┌─ Material supplied

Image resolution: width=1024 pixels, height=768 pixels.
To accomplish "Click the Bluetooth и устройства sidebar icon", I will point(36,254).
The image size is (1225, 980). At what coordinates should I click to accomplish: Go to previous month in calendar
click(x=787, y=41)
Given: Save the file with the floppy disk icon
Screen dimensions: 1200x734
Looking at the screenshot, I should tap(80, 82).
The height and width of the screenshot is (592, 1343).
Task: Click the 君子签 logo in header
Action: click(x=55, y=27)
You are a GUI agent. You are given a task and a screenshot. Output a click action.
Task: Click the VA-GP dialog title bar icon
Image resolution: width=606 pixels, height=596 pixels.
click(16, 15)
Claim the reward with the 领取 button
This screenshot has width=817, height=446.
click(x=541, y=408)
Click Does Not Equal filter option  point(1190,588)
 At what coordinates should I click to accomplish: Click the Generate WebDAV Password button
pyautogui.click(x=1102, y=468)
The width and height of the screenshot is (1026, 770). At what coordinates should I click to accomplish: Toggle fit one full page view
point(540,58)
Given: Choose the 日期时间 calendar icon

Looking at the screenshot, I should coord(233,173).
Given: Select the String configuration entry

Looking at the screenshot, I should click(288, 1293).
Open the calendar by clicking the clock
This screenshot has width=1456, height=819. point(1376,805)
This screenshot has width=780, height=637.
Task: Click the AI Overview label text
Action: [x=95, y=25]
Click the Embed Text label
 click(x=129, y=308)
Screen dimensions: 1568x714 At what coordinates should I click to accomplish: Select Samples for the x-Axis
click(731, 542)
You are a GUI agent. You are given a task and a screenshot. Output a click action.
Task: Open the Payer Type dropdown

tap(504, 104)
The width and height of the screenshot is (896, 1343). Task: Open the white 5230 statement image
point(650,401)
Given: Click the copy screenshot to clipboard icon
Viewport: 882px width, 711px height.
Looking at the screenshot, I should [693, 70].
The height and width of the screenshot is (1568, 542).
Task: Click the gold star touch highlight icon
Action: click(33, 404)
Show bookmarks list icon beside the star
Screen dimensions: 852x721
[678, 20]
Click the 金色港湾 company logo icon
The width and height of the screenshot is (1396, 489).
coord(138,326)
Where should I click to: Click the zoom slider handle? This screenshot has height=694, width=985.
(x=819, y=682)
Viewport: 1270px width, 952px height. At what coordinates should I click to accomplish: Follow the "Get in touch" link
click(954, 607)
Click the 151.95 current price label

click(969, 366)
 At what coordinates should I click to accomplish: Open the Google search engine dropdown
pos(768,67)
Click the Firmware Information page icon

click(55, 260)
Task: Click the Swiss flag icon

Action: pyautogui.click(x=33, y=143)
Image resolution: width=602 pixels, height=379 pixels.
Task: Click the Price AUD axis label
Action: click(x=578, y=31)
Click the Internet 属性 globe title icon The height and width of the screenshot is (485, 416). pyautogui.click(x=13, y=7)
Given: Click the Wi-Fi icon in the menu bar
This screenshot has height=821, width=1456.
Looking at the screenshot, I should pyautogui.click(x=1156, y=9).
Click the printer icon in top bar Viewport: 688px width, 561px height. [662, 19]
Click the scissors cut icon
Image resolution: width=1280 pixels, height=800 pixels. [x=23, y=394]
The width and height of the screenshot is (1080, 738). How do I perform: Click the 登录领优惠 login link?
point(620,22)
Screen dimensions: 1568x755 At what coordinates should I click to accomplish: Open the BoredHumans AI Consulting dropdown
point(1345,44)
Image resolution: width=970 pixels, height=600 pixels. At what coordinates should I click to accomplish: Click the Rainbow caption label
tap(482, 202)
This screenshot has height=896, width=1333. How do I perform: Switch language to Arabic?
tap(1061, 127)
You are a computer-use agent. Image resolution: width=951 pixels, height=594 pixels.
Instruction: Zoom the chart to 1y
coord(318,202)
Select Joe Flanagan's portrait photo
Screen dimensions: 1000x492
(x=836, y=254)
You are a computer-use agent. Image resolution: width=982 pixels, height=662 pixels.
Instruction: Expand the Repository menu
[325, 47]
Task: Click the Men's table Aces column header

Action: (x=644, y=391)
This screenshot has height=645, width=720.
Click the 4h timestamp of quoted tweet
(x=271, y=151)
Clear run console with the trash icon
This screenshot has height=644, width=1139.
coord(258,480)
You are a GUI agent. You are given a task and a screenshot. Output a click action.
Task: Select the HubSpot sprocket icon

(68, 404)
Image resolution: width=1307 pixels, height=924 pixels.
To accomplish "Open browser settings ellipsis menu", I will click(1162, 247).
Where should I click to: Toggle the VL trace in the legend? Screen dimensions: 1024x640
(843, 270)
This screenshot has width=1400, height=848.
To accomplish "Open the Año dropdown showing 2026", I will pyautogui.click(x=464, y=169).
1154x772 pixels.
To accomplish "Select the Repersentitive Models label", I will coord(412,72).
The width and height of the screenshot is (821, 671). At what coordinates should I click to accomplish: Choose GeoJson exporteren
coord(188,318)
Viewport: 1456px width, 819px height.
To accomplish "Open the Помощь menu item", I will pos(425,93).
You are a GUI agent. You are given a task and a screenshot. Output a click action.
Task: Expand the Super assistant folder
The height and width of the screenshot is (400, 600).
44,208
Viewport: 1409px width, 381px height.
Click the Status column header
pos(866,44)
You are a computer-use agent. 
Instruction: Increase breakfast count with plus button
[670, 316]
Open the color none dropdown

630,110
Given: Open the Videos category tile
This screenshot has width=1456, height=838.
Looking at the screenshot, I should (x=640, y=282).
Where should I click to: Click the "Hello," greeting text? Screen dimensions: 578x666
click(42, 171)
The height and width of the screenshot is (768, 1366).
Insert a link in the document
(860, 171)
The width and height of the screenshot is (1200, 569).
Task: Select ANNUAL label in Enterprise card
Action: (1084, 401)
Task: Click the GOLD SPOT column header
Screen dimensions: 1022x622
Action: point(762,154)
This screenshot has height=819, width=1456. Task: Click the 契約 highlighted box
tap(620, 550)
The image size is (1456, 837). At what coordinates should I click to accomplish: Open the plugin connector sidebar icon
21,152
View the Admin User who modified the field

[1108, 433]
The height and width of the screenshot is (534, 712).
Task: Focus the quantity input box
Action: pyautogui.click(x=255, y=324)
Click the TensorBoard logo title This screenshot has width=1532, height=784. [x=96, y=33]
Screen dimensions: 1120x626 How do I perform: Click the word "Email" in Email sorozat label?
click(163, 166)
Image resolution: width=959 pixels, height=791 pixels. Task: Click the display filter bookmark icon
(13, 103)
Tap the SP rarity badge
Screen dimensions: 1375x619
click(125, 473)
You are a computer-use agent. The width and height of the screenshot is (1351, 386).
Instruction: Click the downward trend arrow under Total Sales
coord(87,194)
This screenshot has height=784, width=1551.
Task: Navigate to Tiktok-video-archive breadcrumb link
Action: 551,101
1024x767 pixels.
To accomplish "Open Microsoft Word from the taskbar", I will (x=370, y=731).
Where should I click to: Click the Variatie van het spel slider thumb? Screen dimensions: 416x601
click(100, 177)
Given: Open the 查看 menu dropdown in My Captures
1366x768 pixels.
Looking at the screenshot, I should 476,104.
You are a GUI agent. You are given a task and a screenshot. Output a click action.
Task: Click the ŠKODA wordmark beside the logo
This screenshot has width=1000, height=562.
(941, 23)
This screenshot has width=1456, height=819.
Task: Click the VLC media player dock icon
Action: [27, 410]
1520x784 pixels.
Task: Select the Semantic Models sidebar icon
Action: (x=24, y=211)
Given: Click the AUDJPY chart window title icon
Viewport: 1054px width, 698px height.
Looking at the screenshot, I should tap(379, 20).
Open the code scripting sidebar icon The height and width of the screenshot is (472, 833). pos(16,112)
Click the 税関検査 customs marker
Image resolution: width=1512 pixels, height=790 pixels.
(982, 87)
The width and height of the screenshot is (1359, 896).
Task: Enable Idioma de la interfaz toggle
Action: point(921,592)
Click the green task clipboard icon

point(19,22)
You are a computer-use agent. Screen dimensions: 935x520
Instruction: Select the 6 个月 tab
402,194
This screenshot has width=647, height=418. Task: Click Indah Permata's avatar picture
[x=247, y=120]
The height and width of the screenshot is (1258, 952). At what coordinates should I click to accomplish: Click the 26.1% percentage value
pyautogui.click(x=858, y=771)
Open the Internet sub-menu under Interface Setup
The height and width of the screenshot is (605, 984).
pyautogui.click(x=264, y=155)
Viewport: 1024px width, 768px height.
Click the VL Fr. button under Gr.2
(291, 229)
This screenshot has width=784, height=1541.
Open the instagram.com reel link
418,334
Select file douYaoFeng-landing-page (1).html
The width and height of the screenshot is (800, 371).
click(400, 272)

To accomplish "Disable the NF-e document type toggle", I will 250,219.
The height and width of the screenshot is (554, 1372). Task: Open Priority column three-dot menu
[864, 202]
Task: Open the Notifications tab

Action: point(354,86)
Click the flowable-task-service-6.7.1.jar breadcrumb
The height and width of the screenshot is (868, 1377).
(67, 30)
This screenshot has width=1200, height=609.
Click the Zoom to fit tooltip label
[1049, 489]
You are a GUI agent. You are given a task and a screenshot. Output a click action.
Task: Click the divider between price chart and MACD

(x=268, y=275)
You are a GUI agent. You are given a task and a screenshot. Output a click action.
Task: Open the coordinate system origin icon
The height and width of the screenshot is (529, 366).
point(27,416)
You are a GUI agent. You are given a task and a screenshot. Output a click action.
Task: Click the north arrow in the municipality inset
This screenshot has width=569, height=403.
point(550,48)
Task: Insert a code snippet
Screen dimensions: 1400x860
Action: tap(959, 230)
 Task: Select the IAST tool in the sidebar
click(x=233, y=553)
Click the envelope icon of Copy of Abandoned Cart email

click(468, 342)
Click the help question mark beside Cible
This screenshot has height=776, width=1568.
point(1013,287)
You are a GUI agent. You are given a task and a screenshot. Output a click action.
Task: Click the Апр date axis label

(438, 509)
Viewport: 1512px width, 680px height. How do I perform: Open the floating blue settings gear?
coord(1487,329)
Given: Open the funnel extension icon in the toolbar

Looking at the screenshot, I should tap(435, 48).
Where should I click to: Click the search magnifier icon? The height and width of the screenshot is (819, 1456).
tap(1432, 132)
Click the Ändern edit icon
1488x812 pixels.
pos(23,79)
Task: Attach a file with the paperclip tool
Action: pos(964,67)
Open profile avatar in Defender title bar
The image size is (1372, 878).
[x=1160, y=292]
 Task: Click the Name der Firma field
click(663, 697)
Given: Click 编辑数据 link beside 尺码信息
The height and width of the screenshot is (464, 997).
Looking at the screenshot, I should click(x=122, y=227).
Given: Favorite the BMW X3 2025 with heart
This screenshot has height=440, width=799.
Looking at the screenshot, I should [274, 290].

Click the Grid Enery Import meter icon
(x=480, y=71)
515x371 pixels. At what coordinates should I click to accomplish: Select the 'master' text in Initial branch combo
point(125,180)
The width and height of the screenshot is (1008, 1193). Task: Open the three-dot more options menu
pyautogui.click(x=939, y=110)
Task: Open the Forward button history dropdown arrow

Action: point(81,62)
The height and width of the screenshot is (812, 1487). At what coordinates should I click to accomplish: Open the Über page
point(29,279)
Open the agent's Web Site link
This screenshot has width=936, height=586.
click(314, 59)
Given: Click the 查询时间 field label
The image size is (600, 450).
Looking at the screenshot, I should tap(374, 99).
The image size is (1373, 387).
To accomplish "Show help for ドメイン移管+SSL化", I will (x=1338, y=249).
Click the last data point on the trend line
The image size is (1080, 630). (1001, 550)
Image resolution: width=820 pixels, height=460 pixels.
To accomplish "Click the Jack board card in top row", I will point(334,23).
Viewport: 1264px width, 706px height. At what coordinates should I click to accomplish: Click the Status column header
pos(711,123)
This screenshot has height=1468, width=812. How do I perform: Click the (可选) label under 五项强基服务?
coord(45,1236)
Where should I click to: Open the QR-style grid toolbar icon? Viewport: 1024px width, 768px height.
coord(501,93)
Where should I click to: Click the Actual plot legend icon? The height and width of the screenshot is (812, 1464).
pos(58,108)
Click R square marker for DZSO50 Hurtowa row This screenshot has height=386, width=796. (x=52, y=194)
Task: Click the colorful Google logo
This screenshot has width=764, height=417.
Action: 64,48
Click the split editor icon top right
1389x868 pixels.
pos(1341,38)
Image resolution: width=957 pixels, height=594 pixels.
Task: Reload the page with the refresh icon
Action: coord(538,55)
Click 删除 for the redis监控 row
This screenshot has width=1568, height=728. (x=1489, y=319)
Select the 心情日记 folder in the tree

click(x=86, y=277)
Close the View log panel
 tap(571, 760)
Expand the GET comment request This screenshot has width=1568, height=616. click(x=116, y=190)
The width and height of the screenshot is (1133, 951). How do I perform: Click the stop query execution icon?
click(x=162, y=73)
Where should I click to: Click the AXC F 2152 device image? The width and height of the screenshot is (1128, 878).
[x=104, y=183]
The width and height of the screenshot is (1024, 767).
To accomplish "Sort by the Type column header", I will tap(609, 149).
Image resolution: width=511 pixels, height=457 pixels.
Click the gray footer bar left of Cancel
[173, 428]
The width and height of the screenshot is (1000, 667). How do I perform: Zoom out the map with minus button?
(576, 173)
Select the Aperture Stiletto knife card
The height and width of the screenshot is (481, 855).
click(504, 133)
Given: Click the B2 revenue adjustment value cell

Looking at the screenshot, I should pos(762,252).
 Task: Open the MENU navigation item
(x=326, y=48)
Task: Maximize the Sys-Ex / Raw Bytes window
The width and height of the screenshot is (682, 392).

└─

◆ Aim of the exercise
Can you rewrite the records starting at the line that contains "The width and height of the screenshot is (1080, 738)." and ending at the line that contains "I will pos(425,93)." as a JSON list of strings, one string per line, with blank lines left out?

◆ Reply to the exercise
[
  "The width and height of the screenshot is (1080, 738). How do I perform: Click the 登录领优惠 login link?",
  "point(620,22)",
  "Screen dimensions: 1568x755 At what coordinates should I click to accomplish: Open the BoredHumans AI Consulting dropdown",
  "point(1345,44)",
  "Image resolution: width=970 pixels, height=600 pixels. At what coordinates should I click to accomplish: Click the Rainbow caption label",
  "tap(482, 202)",
  "This screenshot has height=896, width=1333. How do I perform: Switch language to Arabic?",
  "tap(1061, 127)",
  "You are a computer-use agent. Image resolution: width=951 pixels, height=594 pixels.",
  "Instruction: Zoom the chart to 1y",
  "coord(318,202)",
  "Select Joe Flanagan's portrait photo",
  "Screen dimensions: 1000x492",
  "(x=836, y=254)",
  "You are a computer-use agent. Image resolution: width=982 pixels, height=662 pixels.",
  "Instruction: Expand the Repository menu",
  "[325, 47]",
  "Task: Click the Men's table Aces column header",
  "Action: (x=644, y=391)",
  "This screenshot has height=645, width=720.",
  "Click the 4h timestamp of quoted tweet",
  "(x=271, y=151)",
  "Clear run console with the trash icon",
  "This screenshot has height=644, width=1139.",
  "coord(258,480)",
  "You are a GUI agent. You are given a task and a screenshot. Output a click action.",
  "Task: Select the HubSpot sprocket icon",
  "(68, 404)",
  "Image resolution: width=1307 pixels, height=924 pixels.",
  "To accomplish \"Open browser settings ellipsis menu\", I will click(1162, 247).",
  "Where should I click to: Toggle the VL trace in the legend? Screen dimensions: 1024x640",
  "(843, 270)",
  "This screenshot has width=1400, height=848.",
  "To accomplish \"Open the Año dropdown showing 2026\", I will pyautogui.click(x=464, y=169).",
  "1154x772 pixels.",
  "To accomplish \"Select the Repersentitive Models label\", I will coord(412,72).",
  "The width and height of the screenshot is (821, 671). At what coordinates should I click to accomplish: Choose GeoJson exporteren",
  "coord(188,318)",
  "Viewport: 1456px width, 819px height.",
  "To accomplish \"Open the Помощь menu item\", I will pos(425,93)."
]